Jérémy Rainville (Brigham, Que.), team captain for the Cantonniers de Magog and a tournament top-scorer, helped put his team on the board in the opening minutes of the third period with an assist on the goal by Simon Pinard (Drummondville, Que.). Notre Dame shut down Magog’s shot at a comeback, with Mylymok closing the scoring at 17:44 in the third frame.
“You need your best players to step up in the big games, and it’s a little easier on the coaches when you get that kind of separation. What a game by [Luke Mylymok],” said Notre Dame head coach Devan Praught. “All year long, he led the way offensively for us. We had other guys too. But Luke’s just one of those players – it’s a big game and on the biggest stage. What a player. Unbelievable. I mean, [I’m at] a loss for words. What a group of kids. They won. The work they put in to see that come and now the looks on their faces, they’ve earned this.”
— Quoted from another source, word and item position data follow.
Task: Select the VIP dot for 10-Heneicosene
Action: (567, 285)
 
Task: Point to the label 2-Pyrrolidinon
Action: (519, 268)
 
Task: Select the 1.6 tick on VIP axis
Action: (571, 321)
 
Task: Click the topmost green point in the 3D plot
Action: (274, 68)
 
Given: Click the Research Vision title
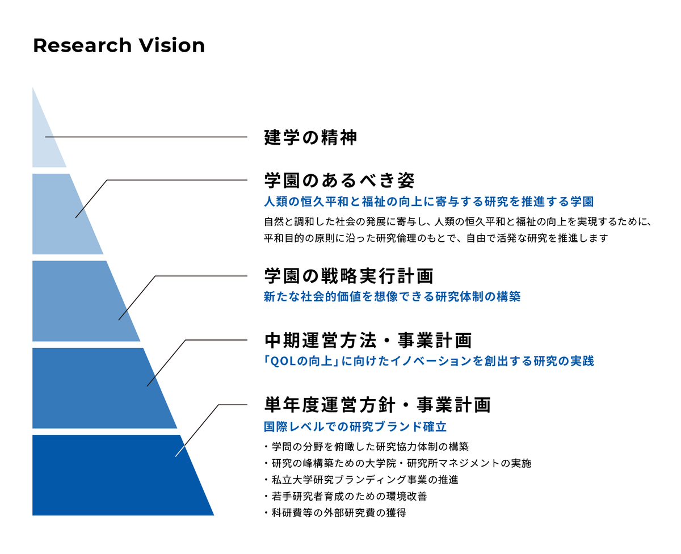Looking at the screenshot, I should [x=119, y=45].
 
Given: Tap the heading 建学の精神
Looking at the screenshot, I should [x=310, y=137].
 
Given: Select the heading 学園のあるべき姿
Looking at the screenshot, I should [x=340, y=181].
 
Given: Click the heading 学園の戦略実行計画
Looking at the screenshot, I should [x=348, y=276].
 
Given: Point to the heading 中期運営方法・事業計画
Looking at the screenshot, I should [x=368, y=341].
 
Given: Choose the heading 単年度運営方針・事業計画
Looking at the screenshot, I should [x=377, y=405].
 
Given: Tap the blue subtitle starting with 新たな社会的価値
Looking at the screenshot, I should [x=392, y=296].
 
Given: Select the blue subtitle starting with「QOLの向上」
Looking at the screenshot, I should [x=429, y=361].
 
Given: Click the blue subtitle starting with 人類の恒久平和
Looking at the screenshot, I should [x=429, y=202].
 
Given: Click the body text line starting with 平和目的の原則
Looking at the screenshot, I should [x=435, y=238].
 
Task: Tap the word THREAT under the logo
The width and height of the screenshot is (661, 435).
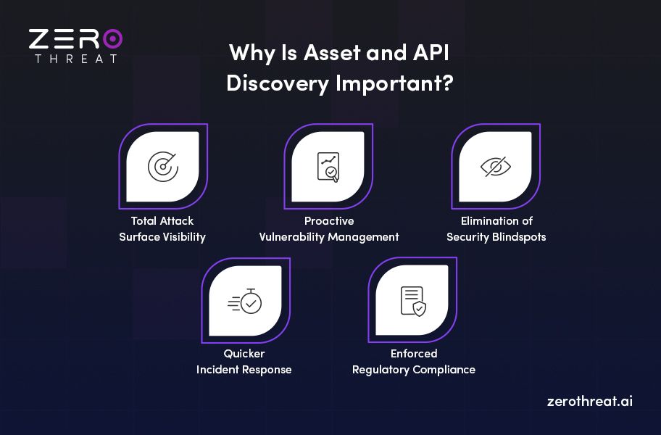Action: [75, 58]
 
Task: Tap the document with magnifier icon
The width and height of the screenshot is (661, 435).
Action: [328, 167]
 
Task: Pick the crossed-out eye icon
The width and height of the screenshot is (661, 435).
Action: [496, 167]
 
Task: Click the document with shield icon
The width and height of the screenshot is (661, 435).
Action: [412, 301]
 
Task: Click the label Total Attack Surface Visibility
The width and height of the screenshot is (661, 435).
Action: [162, 228]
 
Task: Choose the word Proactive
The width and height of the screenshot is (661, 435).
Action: [329, 221]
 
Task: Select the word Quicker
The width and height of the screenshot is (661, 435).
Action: [244, 354]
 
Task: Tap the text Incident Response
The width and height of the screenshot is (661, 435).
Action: [244, 370]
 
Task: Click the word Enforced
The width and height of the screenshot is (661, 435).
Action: [414, 354]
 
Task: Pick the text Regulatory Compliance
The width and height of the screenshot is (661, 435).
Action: [414, 370]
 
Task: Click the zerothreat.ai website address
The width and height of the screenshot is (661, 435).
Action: [590, 401]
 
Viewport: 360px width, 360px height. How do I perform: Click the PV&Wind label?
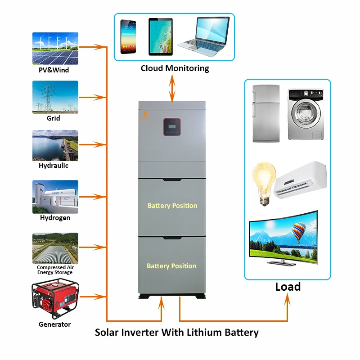pyautogui.click(x=54, y=70)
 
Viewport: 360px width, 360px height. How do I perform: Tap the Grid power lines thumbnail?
pyautogui.click(x=55, y=97)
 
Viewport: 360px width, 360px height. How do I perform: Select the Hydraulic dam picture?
pyautogui.click(x=55, y=145)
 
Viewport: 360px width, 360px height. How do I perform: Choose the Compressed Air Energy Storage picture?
pyautogui.click(x=55, y=248)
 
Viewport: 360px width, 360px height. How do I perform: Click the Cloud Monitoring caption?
pyautogui.click(x=175, y=68)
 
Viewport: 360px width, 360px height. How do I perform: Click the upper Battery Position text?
pyautogui.click(x=172, y=206)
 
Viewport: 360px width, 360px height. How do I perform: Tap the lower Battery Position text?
pyautogui.click(x=171, y=266)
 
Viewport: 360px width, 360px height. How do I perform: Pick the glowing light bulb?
pyautogui.click(x=263, y=182)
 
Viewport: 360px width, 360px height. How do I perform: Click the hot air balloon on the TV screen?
pyautogui.click(x=298, y=234)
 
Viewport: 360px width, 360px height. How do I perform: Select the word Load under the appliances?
pyautogui.click(x=288, y=287)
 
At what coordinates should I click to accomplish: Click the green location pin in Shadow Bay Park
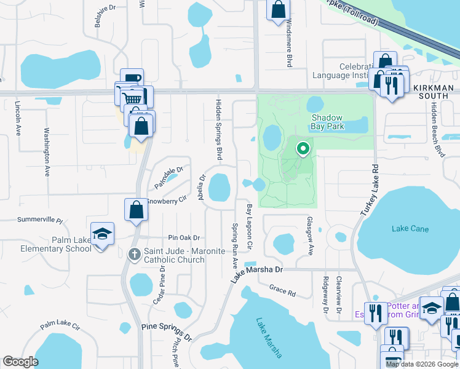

Sunday’s victory puts this year’s edition of the Notre Dame Hounds in elite company; no team has gone undefeated in regulation time since the Riverains de Richelieu in 1987. Notre Dame’s 1986 team also accomplished the feat. The Hounds have now won Canada’s National Midget Championship five times (1980, 1986, 2009, 2010, 2018), and earned nine medals – two silver, and two bronze.
A Humboldt Broncos’ Humboldt Strong banner hung in the Hounds’ dressing room all week. The team carried the banner onto the ice as part of their celebration, with the Saskatchewan-based players held it as the team skated up to collect their gold medals.
“You could feel the presence of all of them here with us today, and all of them rooting for us back home,” said Mylymok of the players and families involved in the tragedy last month. “We couldn’t be any more happy to represent the province of Saskatchewan, our school. It’s just an unbelievable feeling to be able to play for those guys.”
For the Cantonniers de Magog head coach, Félix Potvin, the team of 15- and 16-year-olds from Quebec leave Sudbury, Ont., with heads held high.
“I’m so proud of them. We worked hard all year, we climbed up the standings, and we won our league. We came here, they fought and we got to the final,” said Potvin, who is no stranger to short-term competition, having won the 1991 IIHF World Junior Championship on home ice in Saskatoon, Sask., and represented Canada at the 1998 IIHF World Championship. “And I’m really proud of how they played the third period. Even being down four goals, we kept pushing, we kept coming at them, we got one back. We left it all on the ice, and I’m really proud of them.”
Earlier in the day, the Lethbridge Hurricanes earned the bronze medal at the 2018 TELUS Cup, blanking the Toronto Young Nationals 4-0.
Sudbury Minor Hockey wins at 2018 TELUS Cup
Sudbury Minor Hockey earned $5,300 from the BDO Goals For Kids program, which donated $50 per goal scored at the 2018 TELUS Cup to support area kids who want to become or stay involved in the game.
As with all of Hockey Canada’s national championships, the net proceeds from all ticket sales at the event will stay within the Sudbury community to help grow the game locally. Organizers believe that attendance at the 2018 TELUS Cup averaged over 800 spectators per game.
The 2019 TELUS Cup will be hosted in Thunder Bay, Ont.